Before the Affordable Care Act (ACA), employers had a wide variety of options when it came to paying for employee coverage. One common design, particularly for smaller employers, was to reimburse employees on a pre-tax basis for premiums the employee paid to purchase coverage in the individual market. These arrangements were frequently called “105(h) plans” or “health reimbursement arrangements” and may have also allowed the reimbursement of other out-of-pocket medical expenses.
The ACA has severely curtailed the situations in which these arrangements are permissible. Essentially, an employer can reimburse the cost of an employee’s individual medical coverage only if the arrangement is not subject to the ACA. All such arrangements covering two currently-employed individuals are subject to the ACA. This means that reimbursement arrangements are generally permitted only for retiree-only plans (i.e. plans that do not cover any current employees) and plans that cover only one current employee.

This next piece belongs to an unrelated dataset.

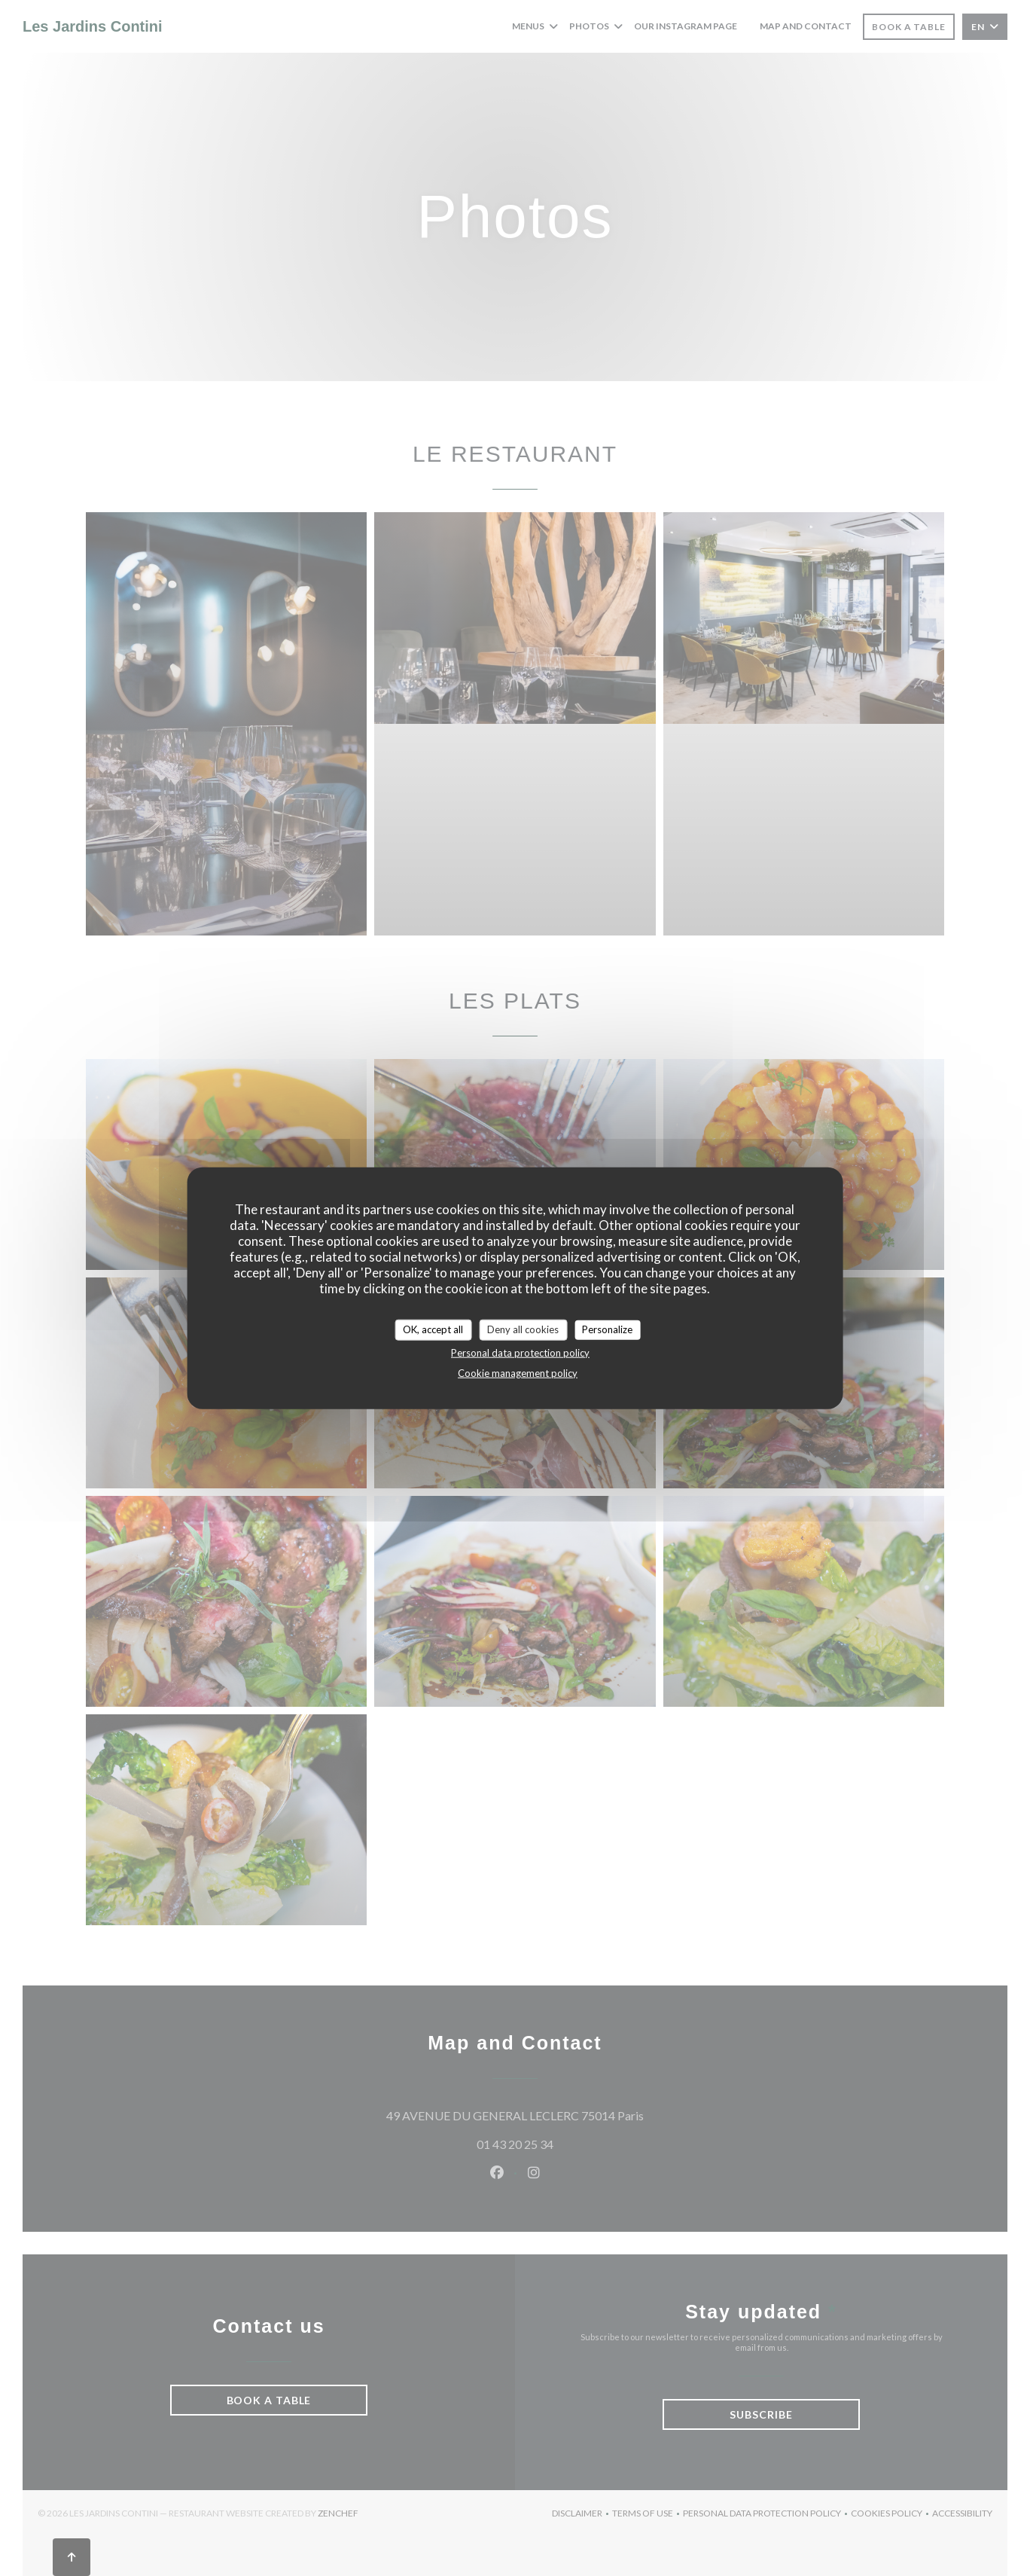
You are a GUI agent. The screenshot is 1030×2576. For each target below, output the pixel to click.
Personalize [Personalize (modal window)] (607, 1329)
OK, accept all (433, 1329)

The penalty for having an impermissible arrangement can be astronomical. An employer with an impermissible arrangement can be subject to an excise tax of $100 per day with respect to each individual covered by the arrangement. There are certain limited exceptions to the excise tax, and correction of the arrangement may be a factor. Therefore, any employer currently sponsoring such an arrangement should consult with counsel as quickly as possible to determine whether the arrangement is permissible and whether any excise tax may be due.